[GOAL OF THE EXERCISE]:
Copy every line below that has the word "input" in it.

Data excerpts
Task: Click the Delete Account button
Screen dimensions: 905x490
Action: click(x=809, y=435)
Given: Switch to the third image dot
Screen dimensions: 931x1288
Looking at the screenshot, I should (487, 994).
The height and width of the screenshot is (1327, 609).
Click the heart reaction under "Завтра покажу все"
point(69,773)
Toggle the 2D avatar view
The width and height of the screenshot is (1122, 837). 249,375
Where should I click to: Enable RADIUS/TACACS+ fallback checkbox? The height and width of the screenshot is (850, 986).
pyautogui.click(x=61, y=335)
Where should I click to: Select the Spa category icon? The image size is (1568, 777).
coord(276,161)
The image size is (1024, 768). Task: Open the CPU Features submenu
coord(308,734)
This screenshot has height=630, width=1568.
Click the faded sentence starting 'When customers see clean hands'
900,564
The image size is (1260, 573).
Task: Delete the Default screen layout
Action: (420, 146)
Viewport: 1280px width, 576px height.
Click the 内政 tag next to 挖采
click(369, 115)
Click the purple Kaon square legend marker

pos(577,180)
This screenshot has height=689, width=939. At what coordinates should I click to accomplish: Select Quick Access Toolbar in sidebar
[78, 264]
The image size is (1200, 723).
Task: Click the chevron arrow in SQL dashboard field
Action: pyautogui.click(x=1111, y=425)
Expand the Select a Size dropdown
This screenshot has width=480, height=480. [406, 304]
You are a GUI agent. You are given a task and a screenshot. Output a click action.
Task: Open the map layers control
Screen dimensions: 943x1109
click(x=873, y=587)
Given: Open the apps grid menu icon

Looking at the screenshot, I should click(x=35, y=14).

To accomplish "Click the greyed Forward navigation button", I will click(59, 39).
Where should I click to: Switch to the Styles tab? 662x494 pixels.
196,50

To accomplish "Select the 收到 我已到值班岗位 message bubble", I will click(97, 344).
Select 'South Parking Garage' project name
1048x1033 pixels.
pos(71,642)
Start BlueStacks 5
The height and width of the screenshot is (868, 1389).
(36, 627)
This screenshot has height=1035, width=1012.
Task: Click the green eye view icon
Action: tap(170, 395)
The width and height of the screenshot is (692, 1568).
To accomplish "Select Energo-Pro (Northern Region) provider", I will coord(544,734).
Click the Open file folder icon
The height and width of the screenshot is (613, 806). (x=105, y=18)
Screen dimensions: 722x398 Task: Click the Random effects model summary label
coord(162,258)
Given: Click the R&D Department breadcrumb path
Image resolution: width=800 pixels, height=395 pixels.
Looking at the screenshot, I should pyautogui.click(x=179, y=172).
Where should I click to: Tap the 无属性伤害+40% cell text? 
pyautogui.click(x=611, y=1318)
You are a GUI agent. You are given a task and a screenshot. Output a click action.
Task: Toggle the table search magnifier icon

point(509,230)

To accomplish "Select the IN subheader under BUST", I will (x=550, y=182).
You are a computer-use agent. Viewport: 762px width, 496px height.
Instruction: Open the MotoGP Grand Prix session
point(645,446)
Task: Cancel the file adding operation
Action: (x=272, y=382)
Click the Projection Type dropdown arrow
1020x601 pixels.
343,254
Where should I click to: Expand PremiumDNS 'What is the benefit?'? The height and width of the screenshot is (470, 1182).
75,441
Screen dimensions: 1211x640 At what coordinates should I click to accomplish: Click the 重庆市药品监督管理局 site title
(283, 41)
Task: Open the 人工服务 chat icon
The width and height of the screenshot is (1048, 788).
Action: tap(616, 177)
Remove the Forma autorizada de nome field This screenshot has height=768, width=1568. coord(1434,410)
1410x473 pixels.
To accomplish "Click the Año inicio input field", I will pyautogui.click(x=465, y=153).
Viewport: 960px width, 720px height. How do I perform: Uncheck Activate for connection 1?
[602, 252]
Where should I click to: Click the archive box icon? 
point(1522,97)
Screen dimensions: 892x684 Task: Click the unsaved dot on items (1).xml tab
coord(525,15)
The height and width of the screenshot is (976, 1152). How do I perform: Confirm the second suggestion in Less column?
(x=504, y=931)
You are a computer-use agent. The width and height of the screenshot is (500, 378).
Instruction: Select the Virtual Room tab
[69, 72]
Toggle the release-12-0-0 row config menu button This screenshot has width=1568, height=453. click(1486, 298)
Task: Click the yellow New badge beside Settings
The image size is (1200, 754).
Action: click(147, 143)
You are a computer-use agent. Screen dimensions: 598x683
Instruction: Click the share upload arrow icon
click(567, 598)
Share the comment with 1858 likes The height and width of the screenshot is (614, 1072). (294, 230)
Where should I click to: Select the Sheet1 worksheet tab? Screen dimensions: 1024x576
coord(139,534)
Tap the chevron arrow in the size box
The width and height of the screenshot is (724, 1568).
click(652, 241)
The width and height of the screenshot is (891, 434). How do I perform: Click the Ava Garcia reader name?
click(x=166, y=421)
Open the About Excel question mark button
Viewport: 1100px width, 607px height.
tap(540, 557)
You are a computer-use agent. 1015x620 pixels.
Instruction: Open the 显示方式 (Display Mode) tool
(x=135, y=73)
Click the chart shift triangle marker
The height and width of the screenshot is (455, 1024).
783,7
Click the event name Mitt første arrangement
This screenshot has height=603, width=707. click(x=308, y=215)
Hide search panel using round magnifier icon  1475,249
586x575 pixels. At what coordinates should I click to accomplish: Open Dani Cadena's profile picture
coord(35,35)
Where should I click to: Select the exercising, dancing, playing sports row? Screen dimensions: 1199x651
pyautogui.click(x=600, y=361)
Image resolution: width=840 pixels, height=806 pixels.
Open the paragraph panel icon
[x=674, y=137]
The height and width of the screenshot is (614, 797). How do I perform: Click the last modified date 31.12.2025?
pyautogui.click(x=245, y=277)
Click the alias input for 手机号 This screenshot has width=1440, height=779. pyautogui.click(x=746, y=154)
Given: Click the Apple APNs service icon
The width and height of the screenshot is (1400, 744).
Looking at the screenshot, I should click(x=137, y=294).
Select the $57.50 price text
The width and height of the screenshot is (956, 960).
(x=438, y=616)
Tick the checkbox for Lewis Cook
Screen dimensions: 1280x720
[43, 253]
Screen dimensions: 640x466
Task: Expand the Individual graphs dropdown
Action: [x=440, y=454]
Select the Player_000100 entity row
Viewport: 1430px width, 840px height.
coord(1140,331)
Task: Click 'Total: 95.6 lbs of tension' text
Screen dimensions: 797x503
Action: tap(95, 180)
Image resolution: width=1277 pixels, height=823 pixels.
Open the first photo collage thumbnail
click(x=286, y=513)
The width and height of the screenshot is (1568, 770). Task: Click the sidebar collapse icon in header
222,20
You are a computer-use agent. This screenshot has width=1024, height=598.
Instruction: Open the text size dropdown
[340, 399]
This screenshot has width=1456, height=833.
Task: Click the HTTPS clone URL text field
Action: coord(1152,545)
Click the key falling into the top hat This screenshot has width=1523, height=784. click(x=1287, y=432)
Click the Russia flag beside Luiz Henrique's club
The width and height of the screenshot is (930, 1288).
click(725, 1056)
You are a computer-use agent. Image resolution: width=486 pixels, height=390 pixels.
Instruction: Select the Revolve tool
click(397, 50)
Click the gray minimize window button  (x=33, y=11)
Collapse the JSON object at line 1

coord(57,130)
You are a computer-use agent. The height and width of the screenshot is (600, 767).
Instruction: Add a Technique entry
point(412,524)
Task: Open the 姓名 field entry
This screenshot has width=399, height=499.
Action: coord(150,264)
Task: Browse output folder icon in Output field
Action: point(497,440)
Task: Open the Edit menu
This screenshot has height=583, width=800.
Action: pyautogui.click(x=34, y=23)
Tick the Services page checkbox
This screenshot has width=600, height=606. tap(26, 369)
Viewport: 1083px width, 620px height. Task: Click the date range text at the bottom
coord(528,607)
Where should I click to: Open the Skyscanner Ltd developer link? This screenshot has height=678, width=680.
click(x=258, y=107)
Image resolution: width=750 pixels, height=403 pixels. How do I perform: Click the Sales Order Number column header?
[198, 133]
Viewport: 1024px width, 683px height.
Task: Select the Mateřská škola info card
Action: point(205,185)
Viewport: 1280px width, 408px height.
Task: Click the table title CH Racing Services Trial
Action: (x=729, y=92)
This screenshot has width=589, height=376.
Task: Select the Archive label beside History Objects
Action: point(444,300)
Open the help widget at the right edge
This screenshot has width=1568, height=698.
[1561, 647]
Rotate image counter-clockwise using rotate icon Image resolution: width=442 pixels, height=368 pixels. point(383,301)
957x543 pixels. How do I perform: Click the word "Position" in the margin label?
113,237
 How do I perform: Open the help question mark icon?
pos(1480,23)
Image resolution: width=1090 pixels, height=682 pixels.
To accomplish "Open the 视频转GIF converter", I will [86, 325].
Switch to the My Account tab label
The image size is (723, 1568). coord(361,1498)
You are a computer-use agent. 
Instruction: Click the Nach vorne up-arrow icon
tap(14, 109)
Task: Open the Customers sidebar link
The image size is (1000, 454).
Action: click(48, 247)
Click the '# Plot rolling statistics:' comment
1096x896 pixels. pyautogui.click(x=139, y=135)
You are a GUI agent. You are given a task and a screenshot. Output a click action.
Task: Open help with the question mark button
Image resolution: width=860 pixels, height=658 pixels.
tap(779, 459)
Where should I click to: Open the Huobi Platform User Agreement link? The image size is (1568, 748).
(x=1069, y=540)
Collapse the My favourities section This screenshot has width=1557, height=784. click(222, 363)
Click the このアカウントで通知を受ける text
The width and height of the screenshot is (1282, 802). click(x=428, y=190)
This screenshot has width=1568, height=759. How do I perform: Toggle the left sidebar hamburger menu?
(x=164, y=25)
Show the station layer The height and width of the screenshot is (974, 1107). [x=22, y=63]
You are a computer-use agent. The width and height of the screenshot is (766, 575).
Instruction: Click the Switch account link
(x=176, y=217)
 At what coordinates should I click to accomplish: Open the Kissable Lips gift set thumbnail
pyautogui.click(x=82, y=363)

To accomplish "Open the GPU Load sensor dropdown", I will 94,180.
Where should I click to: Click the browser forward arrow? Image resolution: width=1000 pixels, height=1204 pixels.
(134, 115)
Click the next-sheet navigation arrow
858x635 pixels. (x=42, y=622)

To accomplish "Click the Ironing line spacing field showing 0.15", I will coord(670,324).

[ANSWER FOR THE TASK]:
To accomplish "Click the Año inicio input field", I will pyautogui.click(x=465, y=153).
Click the alias input for 手机号 This screenshot has width=1440, height=779. pyautogui.click(x=746, y=154)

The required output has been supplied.